This past Monday, April 12th, Visual Studio 2010 was launched. And on that same day, Microsoft also launched a new line of mobile phone handsets, called Kin. The two product launches are actually connected, but only by what they do not have in common, and what they commonly lack.
On the former point: VS 2010 had released to manufacturing a couple weeks prior to its launch. The Kin phones, meanwhile are not yet available. We don’t even know what they will cost. (And I think cost will be a major factor in Kin’s success…I told ChannelWeb’s Yara Souza so in this article).
What do the two products both lack? Simple: Windows Mobile 6.x. For example, Kin seems to be based on the same platform as Windows Phone 7 (albeit a subset). And VS 2010 does not support .NET Compact Framework development, which means no .NET development support for WinMo 6.x and earlier.

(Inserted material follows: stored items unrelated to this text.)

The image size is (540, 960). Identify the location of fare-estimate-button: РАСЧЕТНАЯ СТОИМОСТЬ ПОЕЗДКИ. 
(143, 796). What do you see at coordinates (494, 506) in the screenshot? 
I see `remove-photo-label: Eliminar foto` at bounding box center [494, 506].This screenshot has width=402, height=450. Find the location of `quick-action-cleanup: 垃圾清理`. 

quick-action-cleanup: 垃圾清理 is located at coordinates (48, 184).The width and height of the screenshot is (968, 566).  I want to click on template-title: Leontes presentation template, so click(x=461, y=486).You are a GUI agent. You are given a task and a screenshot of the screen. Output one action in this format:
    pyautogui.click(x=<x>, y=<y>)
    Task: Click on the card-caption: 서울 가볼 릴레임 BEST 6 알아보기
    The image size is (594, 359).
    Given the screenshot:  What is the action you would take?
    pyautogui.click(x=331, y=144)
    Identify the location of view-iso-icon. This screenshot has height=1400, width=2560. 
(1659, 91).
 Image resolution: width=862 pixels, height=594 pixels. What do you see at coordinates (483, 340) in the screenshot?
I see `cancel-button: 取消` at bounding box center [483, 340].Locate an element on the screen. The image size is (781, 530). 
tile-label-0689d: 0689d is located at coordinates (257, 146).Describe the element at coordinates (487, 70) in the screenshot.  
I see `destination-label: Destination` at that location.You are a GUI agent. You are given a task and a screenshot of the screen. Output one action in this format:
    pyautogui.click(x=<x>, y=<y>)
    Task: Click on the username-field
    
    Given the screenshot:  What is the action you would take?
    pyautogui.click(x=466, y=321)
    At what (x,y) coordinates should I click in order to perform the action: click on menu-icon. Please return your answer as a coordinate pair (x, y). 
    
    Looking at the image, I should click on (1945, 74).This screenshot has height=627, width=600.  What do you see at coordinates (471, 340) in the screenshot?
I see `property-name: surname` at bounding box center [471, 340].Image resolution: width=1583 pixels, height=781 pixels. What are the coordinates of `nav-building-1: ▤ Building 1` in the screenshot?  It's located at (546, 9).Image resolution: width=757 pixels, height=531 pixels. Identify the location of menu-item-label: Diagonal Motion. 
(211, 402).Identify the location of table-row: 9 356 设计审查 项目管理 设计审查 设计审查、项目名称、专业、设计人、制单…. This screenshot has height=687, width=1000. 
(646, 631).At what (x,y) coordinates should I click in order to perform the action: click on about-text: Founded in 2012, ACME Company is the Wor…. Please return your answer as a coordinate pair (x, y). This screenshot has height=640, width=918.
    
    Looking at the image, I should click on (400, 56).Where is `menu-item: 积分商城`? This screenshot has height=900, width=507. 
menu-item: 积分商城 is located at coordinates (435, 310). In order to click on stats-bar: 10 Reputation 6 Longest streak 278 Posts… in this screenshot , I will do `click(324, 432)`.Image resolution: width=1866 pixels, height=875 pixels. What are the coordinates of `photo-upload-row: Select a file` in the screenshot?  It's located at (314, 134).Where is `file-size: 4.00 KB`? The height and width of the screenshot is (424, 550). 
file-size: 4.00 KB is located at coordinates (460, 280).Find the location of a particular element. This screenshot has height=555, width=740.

So I guess April 12th marks Windows Phone “clean slate day.” If you want to develop for the old phone platform, you will need to use the old version of Visual Studio (i.e. 2008). Luckily VS 2010 and 2008 can be installed side-by-side. But I doubt that’s much consolation to developers who still target WinMo 6.5 and earlier.
Remember, WinMo isn’t just about the phone. There are all sorts of non-telephony mobile devices, including ruggedized Pocket PC-style instruments, bar code readers and shop-floor-deployed units that don’t run Windows Phone 7 and couldn’t, even if they wanted to.
Where will developers in these markets go? I would guess some will stick with WinMo 6.x and earlier, until Windows Phone 7 can handle their workloads, assuming that does indeed happen. Others will likely go to Google’s Android platform.
For OEMs and developers who need a customizable mobile software stack, Android is turning out to be out-WinMo-ing WinMo. As I wrote in this post, Google took Microsoft’s model (minus the licensing fees) and combined it with a modern SmartPhone feature set (rather than a late 90s/early oughts PDA paradigm), to great success. You might say Google embraced and extended.
You might also say Microsoft shunned and withdrew.